A relação doentia com o sexo é parte do sensacionalismo político de Bolsonaro. O presidente, que admitiu em rede nacional ter transado com animais, foi um entusiasta divulgador de cartilhas que não existiram e da célebre mamadeira de piroca, símbolo dos absurdos da campanha de 2018. O problema é que, quatro anos após aquela fatídica eleição, o bolsonarismo está mais frágil e na iminência de ser derrotado, o que os leva a aumentar a aposta e a investir em discursos ainda mais graves, dessa vez com o respaldo de alguém que teria acesso a informações privilegiadas. A exploração sexual de crianças é um problema real no Brasil e deve ser enfrentado com rigor, tanto para punir os agressores como para preservar as vítimas. Qualquer tipo de exploração da vulnerabilidade infantil é um abuso e deve ser objeto de profunda condenação.
Os crimes de pedofilia não envolvem apenas a prostituição de crianças e adolescentes, mas também a produção e comércio de material pedófilo, aliciamento de crianças etc.
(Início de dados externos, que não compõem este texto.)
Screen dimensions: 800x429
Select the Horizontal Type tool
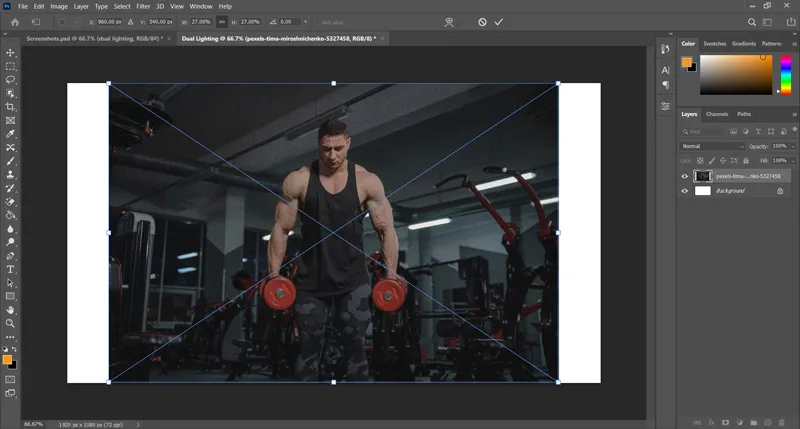click(11, 269)
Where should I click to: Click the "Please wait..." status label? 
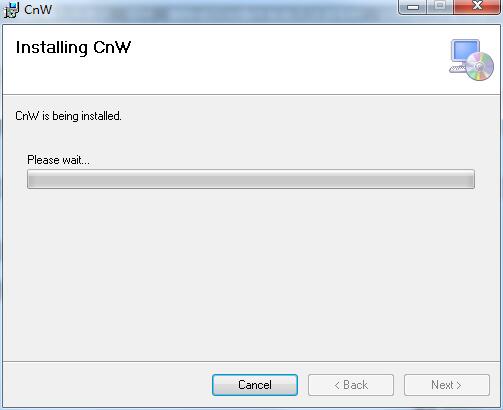pos(58,160)
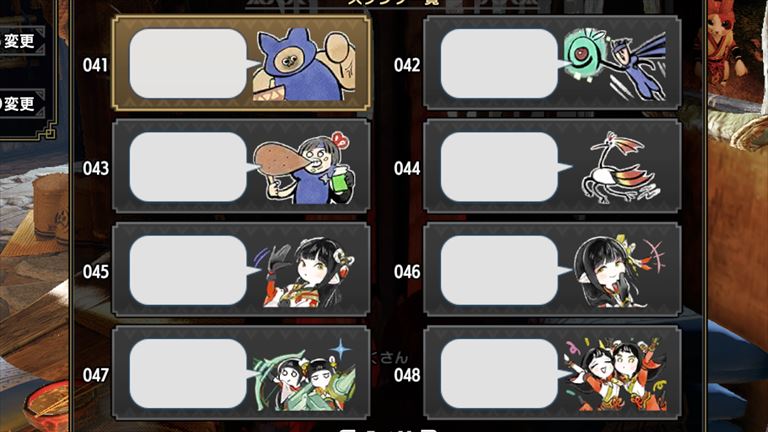The width and height of the screenshot is (768, 432).
Task: Click the upper 変更 button
Action: click(x=20, y=41)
O uso político, sobretudo para fins eleitoreiros, do abuso sexual de crianças e adolescentes, precisa ser encarado como um novo problema. A ex-ministra a Família, da Mulher e dos Direitos Humanos fez uso de sua função pública para explorar o abuso de crianças em benefício de seu grupo político. Nesse cenário de mentiras e perversidade, que mistura problemas reais com notícias falsas, a única pessoa que temos certeza que se apropriou da pedofilia foi a senadora eleita que advoga combatê-la. Essa é mais uma faceta do sensacionalismo bolsonarista: acuse os outros daquilo que você mesmo faz.